US20020113687A1

US20020113687A1 - Method of extending image-based face recognition systems to utilize multi-view image sequences and audio information

Info

Publication number: US20020113687A1
Application number: US10/012,100
Authority: US
Inventors: Julian Center; Christopher Wren; Sumit Basu
Original assignee: PERCEPTIVE NETWORK TECHNOLOGIES Inc
Current assignee: PERCEPTIVE NETWORK TECHNOLOGIES Inc
Priority date: 2000-11-03
Filing date: 2001-11-13
Publication date: 2002-08-22

Abstract

A biometric identification method of identifying a person combines facial identification steps with audio identification steps. In order to reduce vulnerability of a recognition system to deception using photographs or even three-dimensional masks or replicas, the system uses a sequence of images to verify that lips and chin are moving as a predetermined sequence of sounds are uttered by a person who desires to be identified. In order to compensate for variations in speed of making the utterance, a dynamic time warping algorithm is used to normalize length of the input utterance to match the length of a model utterance previously stored for the person. In order to prevent deception based on two-dimensional images, preferably two cameras pointed in different directions are used for facial recognition.

Description

CROSS-REFERENCE TO RELATED APPLICATION

This non-provisional application claims the benefit of our provisional application Ser.
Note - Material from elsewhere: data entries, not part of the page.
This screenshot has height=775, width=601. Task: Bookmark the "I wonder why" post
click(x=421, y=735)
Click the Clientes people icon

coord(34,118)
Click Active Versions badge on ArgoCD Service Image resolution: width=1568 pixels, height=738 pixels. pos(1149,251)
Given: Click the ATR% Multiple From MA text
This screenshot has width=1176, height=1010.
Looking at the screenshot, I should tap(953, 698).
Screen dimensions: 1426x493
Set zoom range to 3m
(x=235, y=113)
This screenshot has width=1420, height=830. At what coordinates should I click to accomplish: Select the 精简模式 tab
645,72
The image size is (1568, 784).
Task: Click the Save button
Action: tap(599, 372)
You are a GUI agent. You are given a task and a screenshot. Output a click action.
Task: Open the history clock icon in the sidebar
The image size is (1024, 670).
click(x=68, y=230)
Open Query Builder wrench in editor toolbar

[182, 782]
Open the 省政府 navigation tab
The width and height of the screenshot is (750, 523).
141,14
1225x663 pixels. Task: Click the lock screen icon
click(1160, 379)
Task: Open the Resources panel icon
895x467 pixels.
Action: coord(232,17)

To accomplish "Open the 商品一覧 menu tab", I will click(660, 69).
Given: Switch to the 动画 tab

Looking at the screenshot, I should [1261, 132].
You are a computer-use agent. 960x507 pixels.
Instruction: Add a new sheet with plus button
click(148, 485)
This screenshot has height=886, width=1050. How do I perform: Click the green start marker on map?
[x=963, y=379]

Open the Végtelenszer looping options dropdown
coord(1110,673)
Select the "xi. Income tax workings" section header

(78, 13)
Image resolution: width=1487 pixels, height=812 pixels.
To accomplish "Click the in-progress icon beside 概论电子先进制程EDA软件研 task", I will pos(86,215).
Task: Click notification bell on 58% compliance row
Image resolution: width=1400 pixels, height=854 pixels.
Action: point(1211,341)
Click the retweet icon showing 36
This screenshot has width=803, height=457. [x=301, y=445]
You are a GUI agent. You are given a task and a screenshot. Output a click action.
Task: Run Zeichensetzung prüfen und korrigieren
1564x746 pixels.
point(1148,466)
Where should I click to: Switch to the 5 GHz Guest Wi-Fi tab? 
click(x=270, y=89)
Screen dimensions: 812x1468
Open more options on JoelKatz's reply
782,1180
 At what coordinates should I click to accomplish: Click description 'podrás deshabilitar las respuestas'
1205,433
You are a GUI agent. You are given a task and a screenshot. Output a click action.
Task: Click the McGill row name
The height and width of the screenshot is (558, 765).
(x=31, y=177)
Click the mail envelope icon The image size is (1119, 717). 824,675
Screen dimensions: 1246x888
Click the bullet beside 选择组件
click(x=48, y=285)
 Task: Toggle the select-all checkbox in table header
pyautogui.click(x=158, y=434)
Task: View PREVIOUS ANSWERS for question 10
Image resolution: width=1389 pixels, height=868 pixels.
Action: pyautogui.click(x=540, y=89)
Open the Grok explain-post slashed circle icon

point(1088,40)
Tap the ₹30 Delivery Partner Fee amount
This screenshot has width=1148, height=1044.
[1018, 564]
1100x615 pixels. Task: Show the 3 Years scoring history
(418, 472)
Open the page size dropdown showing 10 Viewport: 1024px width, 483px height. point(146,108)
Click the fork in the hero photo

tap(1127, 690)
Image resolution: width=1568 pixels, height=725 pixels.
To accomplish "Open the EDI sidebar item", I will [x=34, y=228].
No. 60/245,144, filed Nov. 10, 2000.[0001]

FIELD OF THE INVENTION

The present invention relates generally to methods of identifying specific persons and, more specifically to an improved identification method using more than one kind of data.

BACKGROUND

Identity recognition using facial images is a common biometric identification technique. This technique has many applications for access control and computer interface personalization. Several companies currently service this market, including products for desktop person computers (e.g. Visionics FACE-IT; see corresponding U.S. Pat. No. 6,111,517).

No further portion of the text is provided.